The zeroth compiler runs the evaluator, and stashes away these operations instead of actually executing them. For predicates, i.e. (if p a b), every branch will have to be compiled since the predicate is not a foregone conclusion.

(if p a b)

  <code for p - result in val>
  branch if val is true to label 1
  <code for b>
  goto next thing
label 1 <code for a>
  goto next thing

Apart from stashing and branching, a zeroth order compiler is the same as an evaluator. Despite this, there is already an efficiency gain: an interpreter has to simultaneously analyse the code to decide what to do, as well as run the operation; compiled code only executes.

3 Less dumb compiler

How can this compiler be improved?

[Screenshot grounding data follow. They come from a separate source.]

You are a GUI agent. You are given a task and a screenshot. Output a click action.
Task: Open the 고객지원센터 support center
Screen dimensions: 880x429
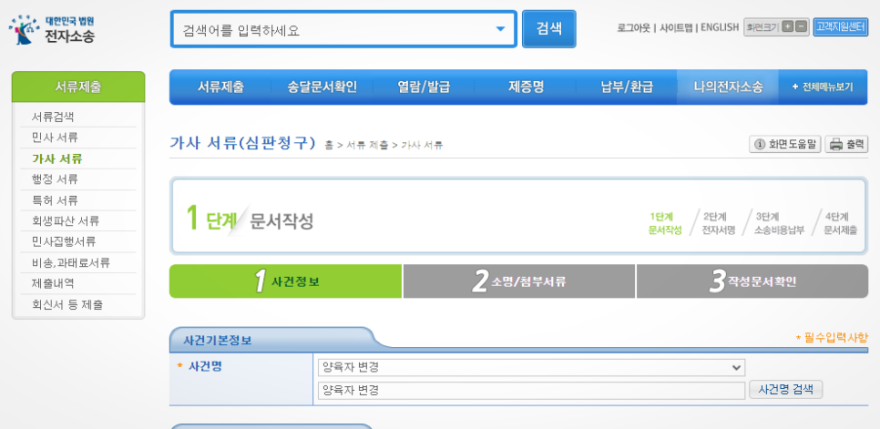click(x=840, y=27)
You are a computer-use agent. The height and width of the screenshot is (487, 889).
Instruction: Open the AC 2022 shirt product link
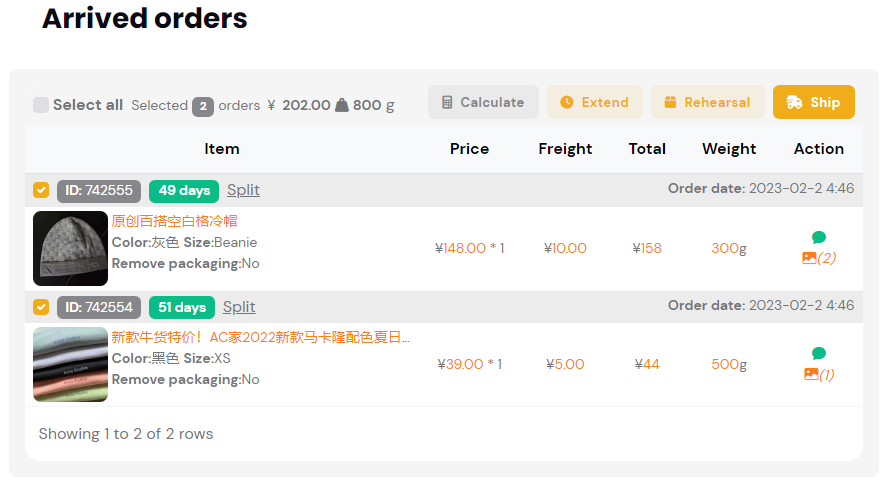[x=260, y=337]

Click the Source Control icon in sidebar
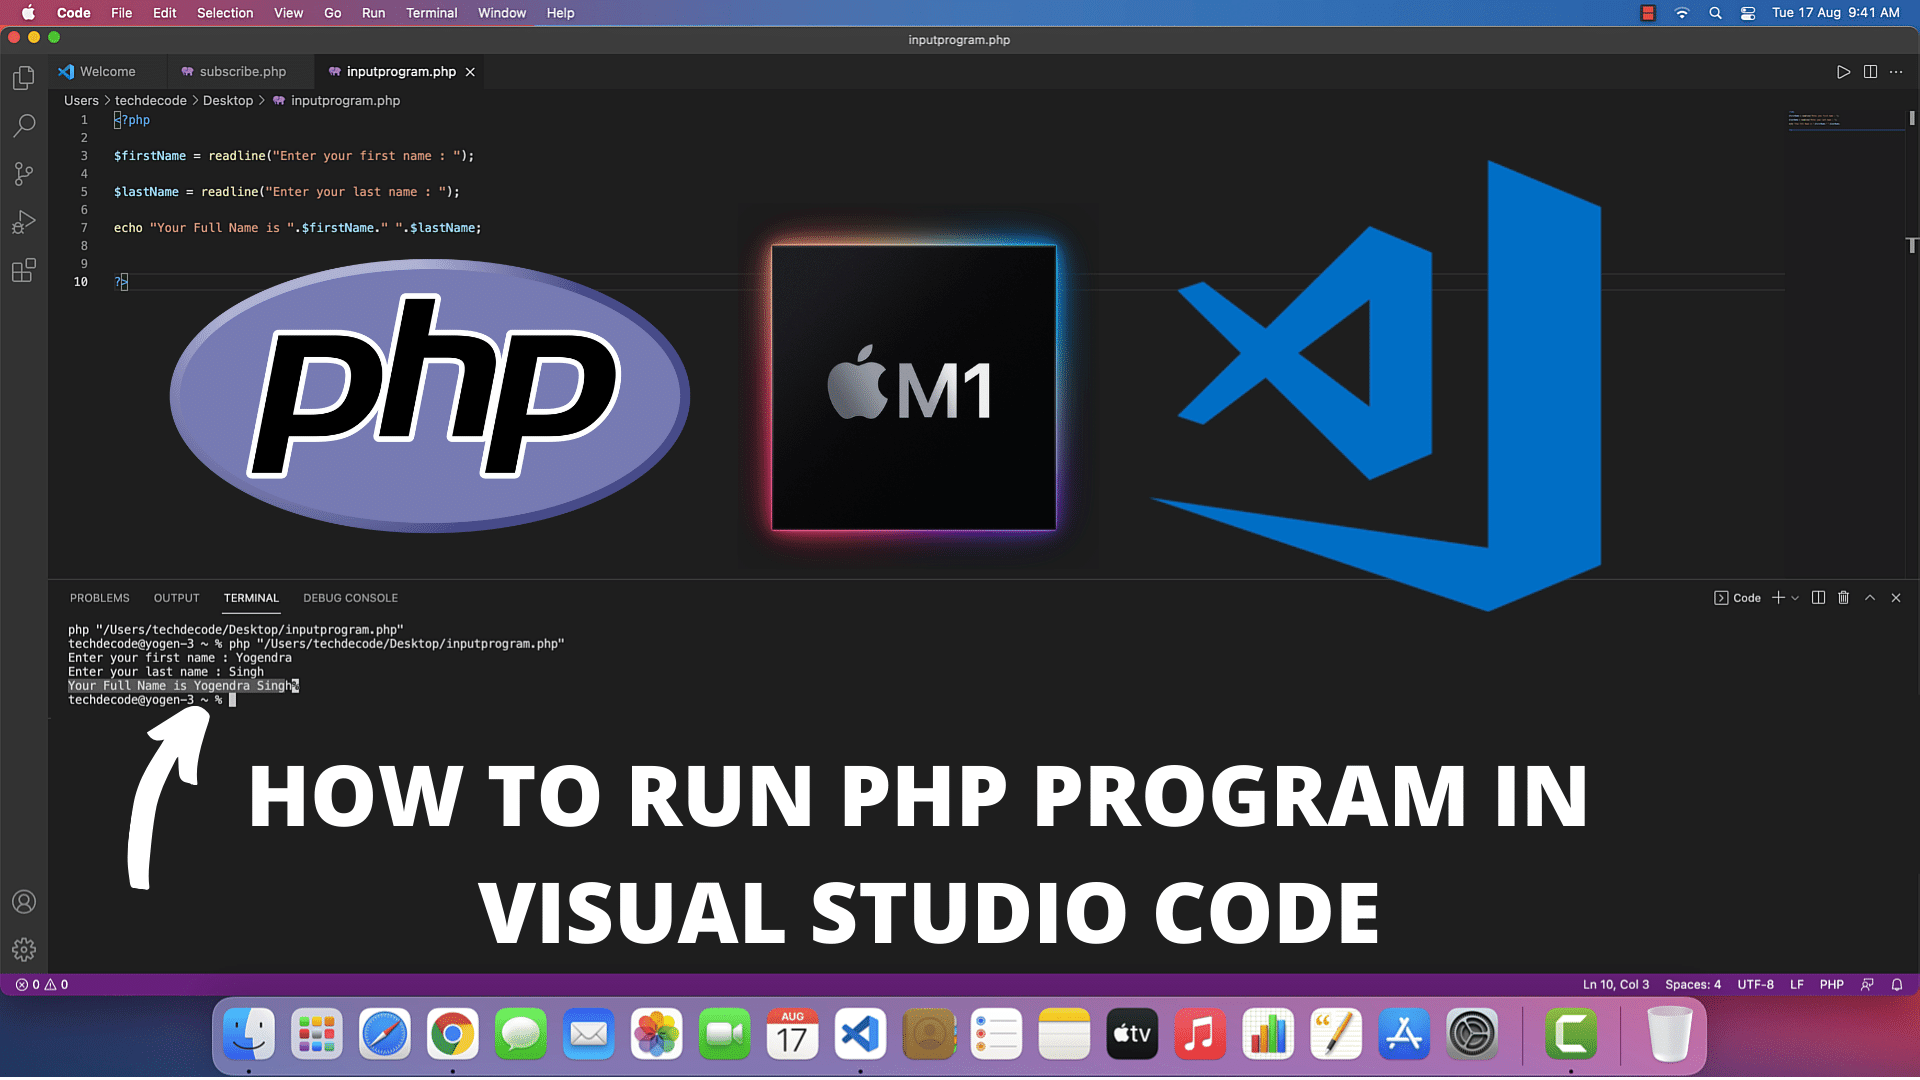[x=24, y=173]
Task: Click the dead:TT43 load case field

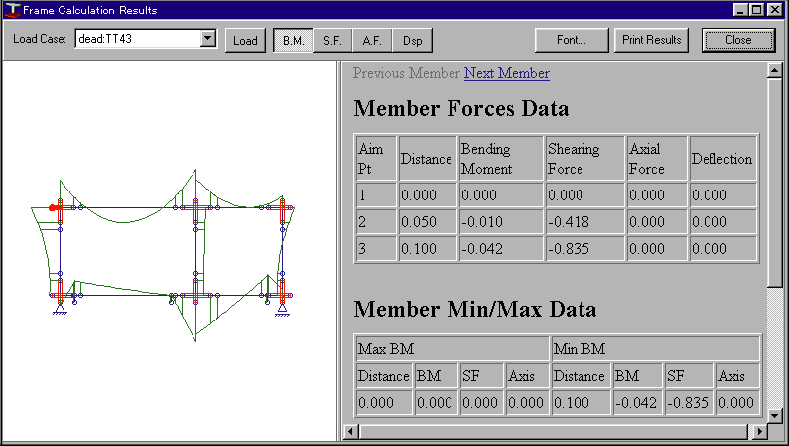Action: point(137,39)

Both exp and unev are superfluous, as they are not registers of the actual machine; exp and unev are registers for simulation. From the compiler's point of view, the values contained in exp and unev are constants.

Also, many assignments to continue are irrelevant, as often continue simply keeps track of where the evaluator analysis should continue. This is irrelevant for compiled code.

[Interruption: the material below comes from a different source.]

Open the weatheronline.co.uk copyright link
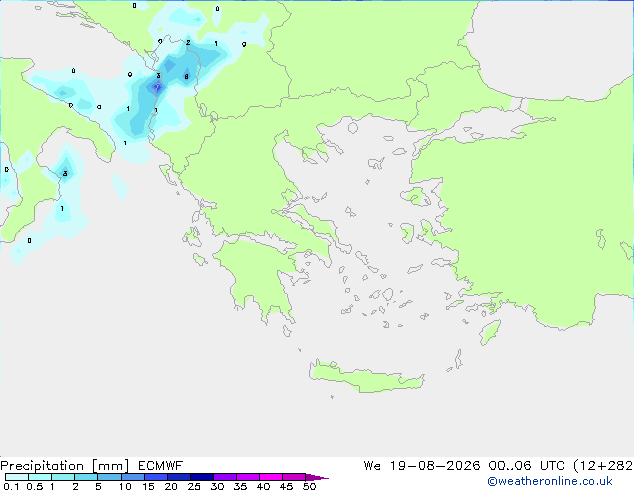 pyautogui.click(x=550, y=481)
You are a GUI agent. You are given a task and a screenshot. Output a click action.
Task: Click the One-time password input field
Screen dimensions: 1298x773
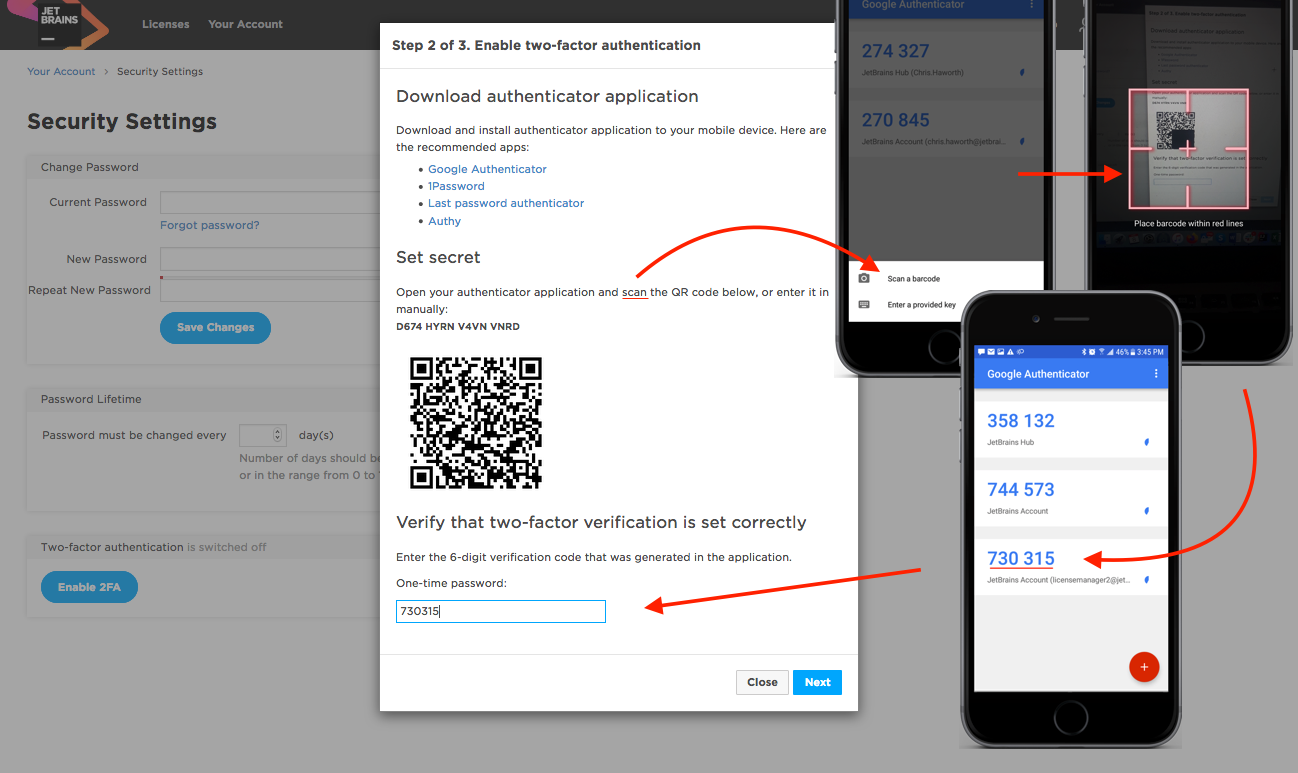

The 19 lines of code can now be reduced to:

(save env)
(assign val
        (lookup-var-val 'f (fetch env)))
(restore env)
(assign fun (fetch val))
(save fun)
(assign argl '())
(save argl)
(assign val
        (lookup-var-val 'x (fetch env)))
(restore argl)
(assign argl
        (cons (fetch val)
              (fetch argl)))
(restore fun)

There is still space for improvement. A compiler can be more judicious with saving and restoring. An evluator has to be maximally pessimistic. A compiler does not need to be as careful as an evalutor.

Eliminating unnecessary stack operations:

(assign fun
        (lookup-var-val 'f (fetch env)))
(assign val
        (lookup-var-val 'x (fetch env)))
(assign argl (cons (fetch val) '()))
computation proceeds at apply-dispatch

For a more complicated expression, (f (y x) 1), watch the video lecture.

4 Implementation

So far we have seen what a compiler is supposed to do. Let's peer inside and see how these objectives are accomplished.

(op a1 a2)

// preserving env
{compile op; result in fun}

// preserving fun until apply-dispatch
// preserving env
{compile a1; result in val}
(assign (cons (fetch val) '()))

// preserving argl until assign
{compile a2; result in val}
(assign argl (cons (fetch val) (fetch argl)))

(go-to apply-dispatch)

The basic means of combination is to append code sequences.

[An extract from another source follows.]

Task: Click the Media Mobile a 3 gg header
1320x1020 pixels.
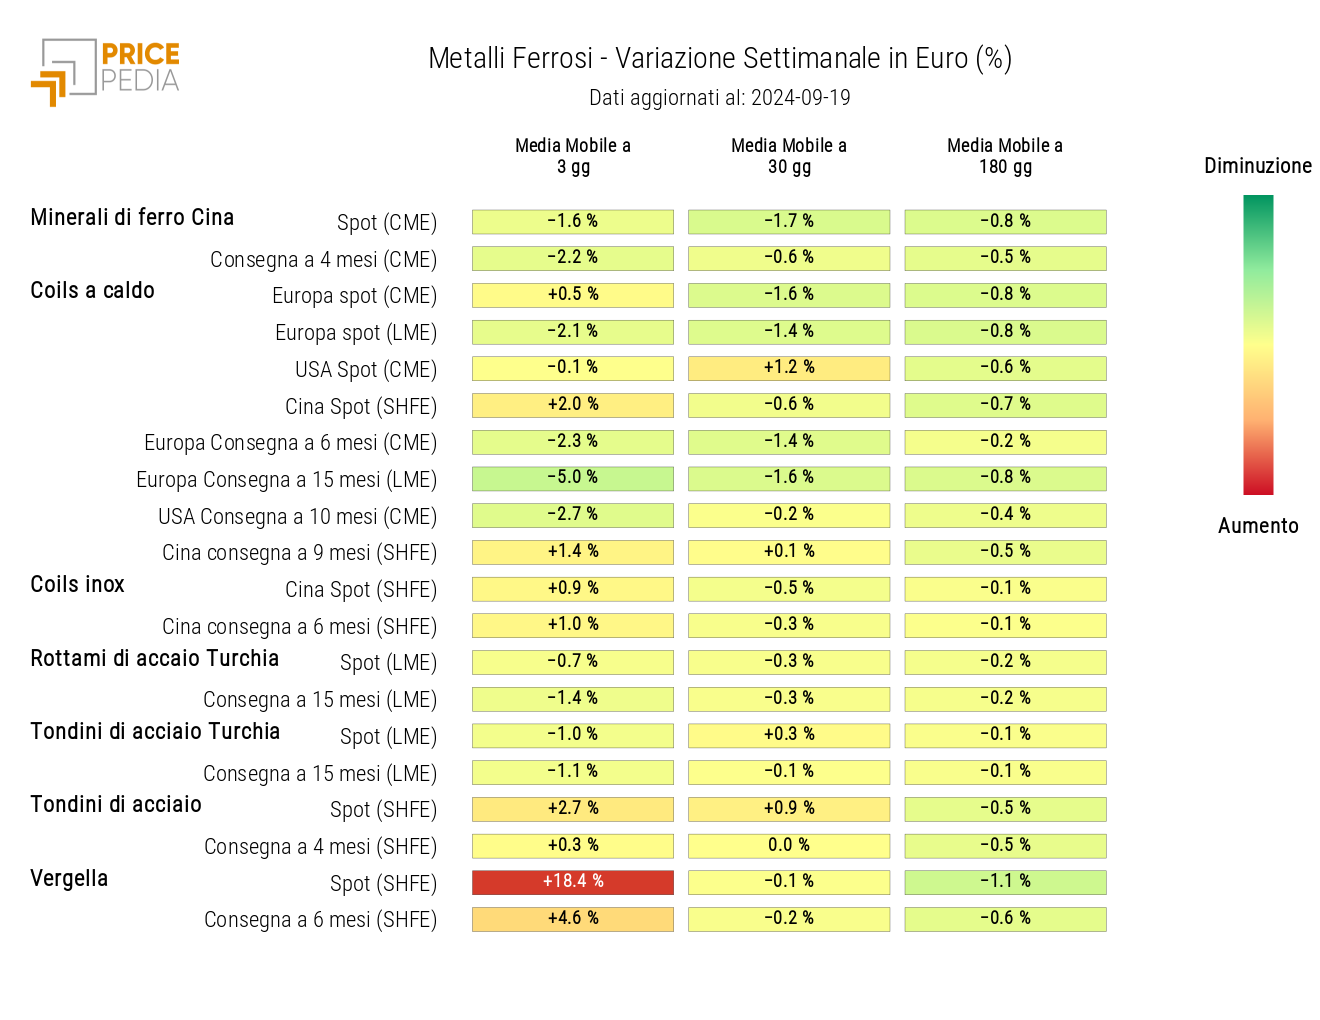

append seq1 and seq2 preserving reg

if seq needs reg and seq1 modifies reg:
  (save reg)
  <seq1>
  (restore reg)
  <seq2>
otherwise:
  <seq1>
  <seq2>

A code sequence to a compiler looks like this:

<sequence of instructions; set of registers modified; set of registers needed>

Example:

<(assign r1 (fetch r2)); {r1}; {r2}>

Combining two sequences:

<s1; m1; n1> and <s2; m2; n2>
<s1 and s2; m1 ∪ m2; n1 ∪ [n2-m1]>

So there's the basic structure of the compiler. The way you do register optimisations is you have some strategies for what needs to be preserved… That's the whole thing apart from thirty pages of detail in the book.